[Input material Boundary: Start]

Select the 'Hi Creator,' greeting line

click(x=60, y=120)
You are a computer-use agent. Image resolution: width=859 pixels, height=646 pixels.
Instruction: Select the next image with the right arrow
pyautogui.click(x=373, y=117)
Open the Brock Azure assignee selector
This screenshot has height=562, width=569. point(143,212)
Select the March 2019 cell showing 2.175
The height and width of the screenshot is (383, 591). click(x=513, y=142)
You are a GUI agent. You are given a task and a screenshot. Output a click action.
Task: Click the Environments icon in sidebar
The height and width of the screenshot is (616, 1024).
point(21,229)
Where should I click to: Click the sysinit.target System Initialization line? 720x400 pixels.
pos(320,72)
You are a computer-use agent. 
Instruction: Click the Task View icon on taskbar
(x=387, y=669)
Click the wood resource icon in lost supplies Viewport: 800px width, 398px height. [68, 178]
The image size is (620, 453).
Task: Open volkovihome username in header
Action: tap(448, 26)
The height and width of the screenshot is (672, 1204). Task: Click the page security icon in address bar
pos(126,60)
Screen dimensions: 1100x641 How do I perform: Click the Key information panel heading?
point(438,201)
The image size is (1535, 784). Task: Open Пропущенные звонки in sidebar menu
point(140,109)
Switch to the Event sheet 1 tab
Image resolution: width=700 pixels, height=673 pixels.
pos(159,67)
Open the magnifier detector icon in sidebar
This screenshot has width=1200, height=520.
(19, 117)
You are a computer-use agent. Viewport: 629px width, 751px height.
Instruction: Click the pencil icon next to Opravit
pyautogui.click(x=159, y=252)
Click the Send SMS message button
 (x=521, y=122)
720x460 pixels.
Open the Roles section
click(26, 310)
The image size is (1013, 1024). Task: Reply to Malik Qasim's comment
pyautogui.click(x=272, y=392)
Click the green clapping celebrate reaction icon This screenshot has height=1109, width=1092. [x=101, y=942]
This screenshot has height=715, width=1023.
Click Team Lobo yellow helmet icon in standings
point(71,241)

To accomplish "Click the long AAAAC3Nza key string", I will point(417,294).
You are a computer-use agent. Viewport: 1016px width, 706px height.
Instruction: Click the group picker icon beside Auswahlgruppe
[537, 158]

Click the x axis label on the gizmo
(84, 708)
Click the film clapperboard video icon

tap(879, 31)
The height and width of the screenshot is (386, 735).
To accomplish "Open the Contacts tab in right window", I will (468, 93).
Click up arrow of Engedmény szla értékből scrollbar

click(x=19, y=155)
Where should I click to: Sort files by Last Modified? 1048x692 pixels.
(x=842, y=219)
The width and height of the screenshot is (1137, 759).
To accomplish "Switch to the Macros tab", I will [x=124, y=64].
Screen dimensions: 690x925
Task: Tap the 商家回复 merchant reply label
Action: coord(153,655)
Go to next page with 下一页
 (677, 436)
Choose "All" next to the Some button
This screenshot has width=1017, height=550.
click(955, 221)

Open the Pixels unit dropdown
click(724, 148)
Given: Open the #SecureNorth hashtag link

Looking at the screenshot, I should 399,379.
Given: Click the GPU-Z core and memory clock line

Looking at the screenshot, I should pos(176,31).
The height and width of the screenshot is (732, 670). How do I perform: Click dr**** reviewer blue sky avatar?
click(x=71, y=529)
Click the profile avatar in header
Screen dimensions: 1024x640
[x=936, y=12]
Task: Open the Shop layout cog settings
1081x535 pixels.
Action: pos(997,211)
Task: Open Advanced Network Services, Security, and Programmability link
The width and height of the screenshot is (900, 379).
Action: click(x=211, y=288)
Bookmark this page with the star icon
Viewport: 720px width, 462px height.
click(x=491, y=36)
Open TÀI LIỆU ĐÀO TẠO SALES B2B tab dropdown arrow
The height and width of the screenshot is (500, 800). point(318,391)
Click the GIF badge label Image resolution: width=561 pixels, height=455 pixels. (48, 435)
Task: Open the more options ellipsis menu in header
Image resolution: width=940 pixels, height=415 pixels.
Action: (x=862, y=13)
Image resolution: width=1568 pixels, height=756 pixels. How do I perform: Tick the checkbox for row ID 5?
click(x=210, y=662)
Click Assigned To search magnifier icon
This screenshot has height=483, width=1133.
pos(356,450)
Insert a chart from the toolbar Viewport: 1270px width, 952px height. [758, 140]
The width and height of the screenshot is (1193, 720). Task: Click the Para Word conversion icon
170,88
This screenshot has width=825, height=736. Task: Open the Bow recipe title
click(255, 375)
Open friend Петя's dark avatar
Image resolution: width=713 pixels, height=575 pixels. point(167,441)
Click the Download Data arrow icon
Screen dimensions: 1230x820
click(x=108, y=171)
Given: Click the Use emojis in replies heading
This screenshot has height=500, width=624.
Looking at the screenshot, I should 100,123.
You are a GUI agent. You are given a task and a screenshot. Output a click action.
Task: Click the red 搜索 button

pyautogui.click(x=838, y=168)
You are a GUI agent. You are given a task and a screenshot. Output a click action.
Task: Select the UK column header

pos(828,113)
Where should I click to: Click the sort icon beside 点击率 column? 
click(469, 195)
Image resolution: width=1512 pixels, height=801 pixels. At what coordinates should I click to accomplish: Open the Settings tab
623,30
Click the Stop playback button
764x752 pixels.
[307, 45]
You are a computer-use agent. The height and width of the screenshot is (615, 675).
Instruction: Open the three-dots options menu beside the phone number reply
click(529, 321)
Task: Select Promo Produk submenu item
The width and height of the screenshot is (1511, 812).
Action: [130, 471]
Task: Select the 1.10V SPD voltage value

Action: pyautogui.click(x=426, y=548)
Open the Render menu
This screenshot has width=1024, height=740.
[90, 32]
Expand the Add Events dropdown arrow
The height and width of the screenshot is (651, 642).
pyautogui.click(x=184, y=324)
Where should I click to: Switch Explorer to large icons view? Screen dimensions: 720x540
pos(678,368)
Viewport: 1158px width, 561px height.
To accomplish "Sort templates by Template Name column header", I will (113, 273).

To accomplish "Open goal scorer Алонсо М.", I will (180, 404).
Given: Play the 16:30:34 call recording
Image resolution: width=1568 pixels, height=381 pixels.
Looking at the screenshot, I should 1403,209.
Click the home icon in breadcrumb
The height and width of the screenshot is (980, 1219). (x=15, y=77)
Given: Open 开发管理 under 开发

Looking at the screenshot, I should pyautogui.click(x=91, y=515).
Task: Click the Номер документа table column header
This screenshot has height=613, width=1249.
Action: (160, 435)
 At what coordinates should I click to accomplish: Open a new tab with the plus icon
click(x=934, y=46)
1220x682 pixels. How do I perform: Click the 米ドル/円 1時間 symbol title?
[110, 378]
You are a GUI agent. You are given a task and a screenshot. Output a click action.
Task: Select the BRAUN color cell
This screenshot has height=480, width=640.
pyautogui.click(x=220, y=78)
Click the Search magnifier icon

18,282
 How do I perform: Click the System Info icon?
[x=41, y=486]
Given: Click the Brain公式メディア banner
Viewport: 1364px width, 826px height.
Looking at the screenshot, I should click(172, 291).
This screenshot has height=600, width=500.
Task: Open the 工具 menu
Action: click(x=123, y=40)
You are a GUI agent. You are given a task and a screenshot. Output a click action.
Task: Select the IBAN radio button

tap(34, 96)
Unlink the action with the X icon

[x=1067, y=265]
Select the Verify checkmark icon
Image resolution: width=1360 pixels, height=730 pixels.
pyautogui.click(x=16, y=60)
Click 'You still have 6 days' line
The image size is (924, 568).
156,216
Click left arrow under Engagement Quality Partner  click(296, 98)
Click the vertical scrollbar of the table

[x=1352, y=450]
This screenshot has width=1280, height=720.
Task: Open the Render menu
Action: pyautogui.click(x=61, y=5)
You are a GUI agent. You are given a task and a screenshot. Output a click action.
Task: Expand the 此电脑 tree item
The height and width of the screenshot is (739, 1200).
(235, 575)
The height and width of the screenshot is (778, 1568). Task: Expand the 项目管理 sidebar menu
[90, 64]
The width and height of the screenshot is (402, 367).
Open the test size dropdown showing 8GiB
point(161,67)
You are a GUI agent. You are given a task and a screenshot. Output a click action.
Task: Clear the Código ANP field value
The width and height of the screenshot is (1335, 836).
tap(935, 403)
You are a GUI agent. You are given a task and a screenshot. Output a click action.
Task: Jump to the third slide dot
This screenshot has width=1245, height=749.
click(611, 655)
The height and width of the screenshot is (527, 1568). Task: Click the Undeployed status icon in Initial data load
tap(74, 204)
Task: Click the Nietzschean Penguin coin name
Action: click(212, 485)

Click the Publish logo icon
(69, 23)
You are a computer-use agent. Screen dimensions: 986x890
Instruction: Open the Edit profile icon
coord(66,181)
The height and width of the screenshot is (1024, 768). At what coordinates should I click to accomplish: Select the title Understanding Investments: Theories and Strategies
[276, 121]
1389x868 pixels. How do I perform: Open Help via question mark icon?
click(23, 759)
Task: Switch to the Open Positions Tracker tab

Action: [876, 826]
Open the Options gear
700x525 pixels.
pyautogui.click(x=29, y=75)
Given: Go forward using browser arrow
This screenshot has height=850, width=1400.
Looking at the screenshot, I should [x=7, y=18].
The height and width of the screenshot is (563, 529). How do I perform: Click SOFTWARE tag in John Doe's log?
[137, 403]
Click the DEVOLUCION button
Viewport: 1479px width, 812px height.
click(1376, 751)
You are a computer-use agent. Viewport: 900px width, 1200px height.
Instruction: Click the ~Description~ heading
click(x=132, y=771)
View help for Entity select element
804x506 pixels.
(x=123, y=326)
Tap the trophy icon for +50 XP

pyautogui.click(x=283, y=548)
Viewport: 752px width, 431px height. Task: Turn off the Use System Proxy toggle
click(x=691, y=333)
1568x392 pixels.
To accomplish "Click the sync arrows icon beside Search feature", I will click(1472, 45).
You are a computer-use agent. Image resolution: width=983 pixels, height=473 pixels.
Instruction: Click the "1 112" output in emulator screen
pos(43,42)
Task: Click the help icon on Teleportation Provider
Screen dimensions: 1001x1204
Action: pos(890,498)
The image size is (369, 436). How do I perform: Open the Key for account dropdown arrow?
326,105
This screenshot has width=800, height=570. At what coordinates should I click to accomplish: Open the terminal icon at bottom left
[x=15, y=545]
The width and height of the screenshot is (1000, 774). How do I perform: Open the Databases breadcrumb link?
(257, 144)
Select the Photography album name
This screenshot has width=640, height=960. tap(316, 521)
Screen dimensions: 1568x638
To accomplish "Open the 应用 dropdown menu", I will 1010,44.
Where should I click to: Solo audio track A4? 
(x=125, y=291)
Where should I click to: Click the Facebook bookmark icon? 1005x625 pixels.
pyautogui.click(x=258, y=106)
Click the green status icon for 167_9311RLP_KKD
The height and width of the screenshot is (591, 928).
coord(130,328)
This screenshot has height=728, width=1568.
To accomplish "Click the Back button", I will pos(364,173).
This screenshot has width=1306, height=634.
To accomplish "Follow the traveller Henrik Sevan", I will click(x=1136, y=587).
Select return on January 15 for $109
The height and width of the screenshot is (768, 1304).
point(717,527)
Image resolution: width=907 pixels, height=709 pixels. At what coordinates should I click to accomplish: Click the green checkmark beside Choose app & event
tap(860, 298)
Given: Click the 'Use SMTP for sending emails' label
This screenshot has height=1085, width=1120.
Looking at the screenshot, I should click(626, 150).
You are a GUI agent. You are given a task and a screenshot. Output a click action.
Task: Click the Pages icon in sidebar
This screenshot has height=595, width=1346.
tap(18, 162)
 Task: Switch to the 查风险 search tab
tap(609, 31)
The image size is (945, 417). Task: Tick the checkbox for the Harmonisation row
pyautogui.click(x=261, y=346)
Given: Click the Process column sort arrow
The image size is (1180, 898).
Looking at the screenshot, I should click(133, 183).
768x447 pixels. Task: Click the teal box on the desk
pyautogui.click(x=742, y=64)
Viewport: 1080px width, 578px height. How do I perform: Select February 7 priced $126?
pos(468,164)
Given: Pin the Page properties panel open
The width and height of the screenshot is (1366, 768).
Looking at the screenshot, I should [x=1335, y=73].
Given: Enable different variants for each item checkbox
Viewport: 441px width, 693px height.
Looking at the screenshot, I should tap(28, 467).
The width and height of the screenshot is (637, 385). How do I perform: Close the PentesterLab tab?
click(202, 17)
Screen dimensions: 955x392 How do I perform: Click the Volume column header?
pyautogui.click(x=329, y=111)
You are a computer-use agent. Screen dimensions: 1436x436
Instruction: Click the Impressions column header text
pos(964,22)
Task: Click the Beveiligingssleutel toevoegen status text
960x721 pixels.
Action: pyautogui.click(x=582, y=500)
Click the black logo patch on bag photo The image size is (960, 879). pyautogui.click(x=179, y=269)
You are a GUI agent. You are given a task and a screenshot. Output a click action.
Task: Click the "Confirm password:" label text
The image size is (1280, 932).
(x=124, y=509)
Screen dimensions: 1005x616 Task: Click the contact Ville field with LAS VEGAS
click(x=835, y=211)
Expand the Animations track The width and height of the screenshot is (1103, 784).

[Input material Boundary: End]

◆ Goal of the exercise ◆
Quote only the stretch of lines that starts the data above and ends with the line containing "You are a computer-use agent. Viewport: 1016px", both included.

◆ Answer space ◆
Select the 'Hi Creator,' greeting line

click(x=60, y=120)
You are a computer-use agent. Image resolution: width=859 pixels, height=646 pixels.
Instruction: Select the next image with the right arrow
pyautogui.click(x=373, y=117)
Open the Brock Azure assignee selector
This screenshot has height=562, width=569. point(143,212)
Select the March 2019 cell showing 2.175
The height and width of the screenshot is (383, 591). click(x=513, y=142)
You are a GUI agent. You are given a task and a screenshot. Output a click action.
Task: Click the Environments icon in sidebar
The height and width of the screenshot is (616, 1024).
point(21,229)
Where should I click to: Click the sysinit.target System Initialization line? 720x400 pixels.
pos(320,72)
You are a computer-use agent. 
Instruction: Click the Task View icon on taskbar
(x=387, y=669)
Click the wood resource icon in lost supplies Viewport: 800px width, 398px height. [68, 178]
The image size is (620, 453).
Task: Open volkovihome username in header
Action: tap(448, 26)
The height and width of the screenshot is (672, 1204). Task: Click the page security icon in address bar
pos(126,60)
Screen dimensions: 1100x641 How do I perform: Click the Key information panel heading?
point(438,201)
The image size is (1535, 784). Task: Open Пропущенные звонки in sidebar menu
point(140,109)
Switch to the Event sheet 1 tab
Image resolution: width=700 pixels, height=673 pixels.
pos(159,67)
Open the magnifier detector icon in sidebar
This screenshot has width=1200, height=520.
(19, 117)
You are a computer-use agent. Viewport: 629px width, 751px height.
Instruction: Click the pencil icon next to Opravit
pyautogui.click(x=159, y=252)
Click the Send SMS message button
 (x=521, y=122)
720x460 pixels.
Open the Roles section
click(26, 310)
The image size is (1013, 1024). Task: Reply to Malik Qasim's comment
pyautogui.click(x=272, y=392)
Click the green clapping celebrate reaction icon This screenshot has height=1109, width=1092. [x=101, y=942]
This screenshot has height=715, width=1023.
Click Team Lobo yellow helmet icon in standings
point(71,241)

To accomplish "Click the long AAAAC3Nza key string", I will point(417,294).
You are a computer-use agent. Viewport: 1016px width, 706px height.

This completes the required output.